With Clarity Comes Focus: How to Reduce SRE Team’s Cognitive Load

With the success of the Google SRE book, more and more teams are transitioning from a traditional sysadmin/”ops team” model for managing production incidents towards the SRE ideal - an empowered, engineering-focused team that spends at least 50% of their time on creative work that helps teams move towards more automated and sustainable infrastructure. But cutting down to half of the current time your team spends fire-fighting and doing other traditional “ops” tasks isn’t easy - it requires bold long-term vision, strategic planning, and the right tools for your team. 

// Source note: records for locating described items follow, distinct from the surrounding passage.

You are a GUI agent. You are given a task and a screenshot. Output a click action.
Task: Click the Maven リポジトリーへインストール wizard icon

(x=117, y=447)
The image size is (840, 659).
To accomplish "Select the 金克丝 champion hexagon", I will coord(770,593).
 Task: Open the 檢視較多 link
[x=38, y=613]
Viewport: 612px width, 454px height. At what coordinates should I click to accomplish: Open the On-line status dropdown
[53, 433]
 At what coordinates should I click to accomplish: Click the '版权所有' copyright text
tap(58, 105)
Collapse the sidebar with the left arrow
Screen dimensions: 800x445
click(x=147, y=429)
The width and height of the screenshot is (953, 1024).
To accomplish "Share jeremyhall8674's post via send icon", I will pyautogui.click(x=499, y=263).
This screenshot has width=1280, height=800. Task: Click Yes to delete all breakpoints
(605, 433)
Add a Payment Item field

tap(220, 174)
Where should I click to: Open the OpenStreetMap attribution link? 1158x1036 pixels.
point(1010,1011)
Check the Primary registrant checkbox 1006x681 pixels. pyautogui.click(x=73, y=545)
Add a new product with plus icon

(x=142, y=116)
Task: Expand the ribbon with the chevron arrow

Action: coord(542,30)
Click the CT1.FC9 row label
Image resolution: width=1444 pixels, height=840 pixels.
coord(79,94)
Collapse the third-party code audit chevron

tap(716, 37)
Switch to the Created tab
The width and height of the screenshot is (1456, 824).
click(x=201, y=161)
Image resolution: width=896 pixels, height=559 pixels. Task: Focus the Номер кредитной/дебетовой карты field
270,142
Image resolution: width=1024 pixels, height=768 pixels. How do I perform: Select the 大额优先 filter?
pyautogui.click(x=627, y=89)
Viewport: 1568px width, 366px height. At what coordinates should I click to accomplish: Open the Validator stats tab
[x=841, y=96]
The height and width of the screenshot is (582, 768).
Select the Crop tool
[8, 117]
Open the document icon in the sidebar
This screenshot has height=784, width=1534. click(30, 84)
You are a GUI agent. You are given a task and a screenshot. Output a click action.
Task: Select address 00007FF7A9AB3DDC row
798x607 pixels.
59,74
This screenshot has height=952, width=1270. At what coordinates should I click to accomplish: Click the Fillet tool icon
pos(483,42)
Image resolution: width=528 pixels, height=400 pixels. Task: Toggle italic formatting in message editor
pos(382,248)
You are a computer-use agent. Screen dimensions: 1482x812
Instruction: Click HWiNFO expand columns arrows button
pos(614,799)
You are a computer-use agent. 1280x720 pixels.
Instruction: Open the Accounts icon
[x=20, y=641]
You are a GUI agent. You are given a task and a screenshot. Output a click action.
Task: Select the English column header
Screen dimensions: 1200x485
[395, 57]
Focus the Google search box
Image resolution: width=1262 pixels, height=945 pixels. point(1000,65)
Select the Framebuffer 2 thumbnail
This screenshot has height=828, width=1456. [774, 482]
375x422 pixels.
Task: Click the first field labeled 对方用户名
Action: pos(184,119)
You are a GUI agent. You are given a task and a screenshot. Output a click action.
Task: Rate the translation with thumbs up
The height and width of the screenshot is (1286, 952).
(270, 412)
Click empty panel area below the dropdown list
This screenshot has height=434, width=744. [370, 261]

With this challenge in mind, a natural inclination for SRE leaders is to go searching for data - how rough is the situation right now? Where do their teams measure up in terms of some common SRE KPIs, like mean time to understand (MTTU) and mean time to respond (MTTR) to incidents? How frequently are their team members woken up at night with an ops problem?

Luckily, this information is probably recorded in teams’ existing incident management platforms  - but busy SRE teams don’t have a ton of time to comb through it. This is why many AIOps and incident management tools have introduced complex analytics features, happily churning out histograms and pie charts for curious team members to peruse.

Although data visualization is important, in production systems with lots of noisy alerts, it may not be as helpful as we’d hope: Underlying issues can hide in “good” data.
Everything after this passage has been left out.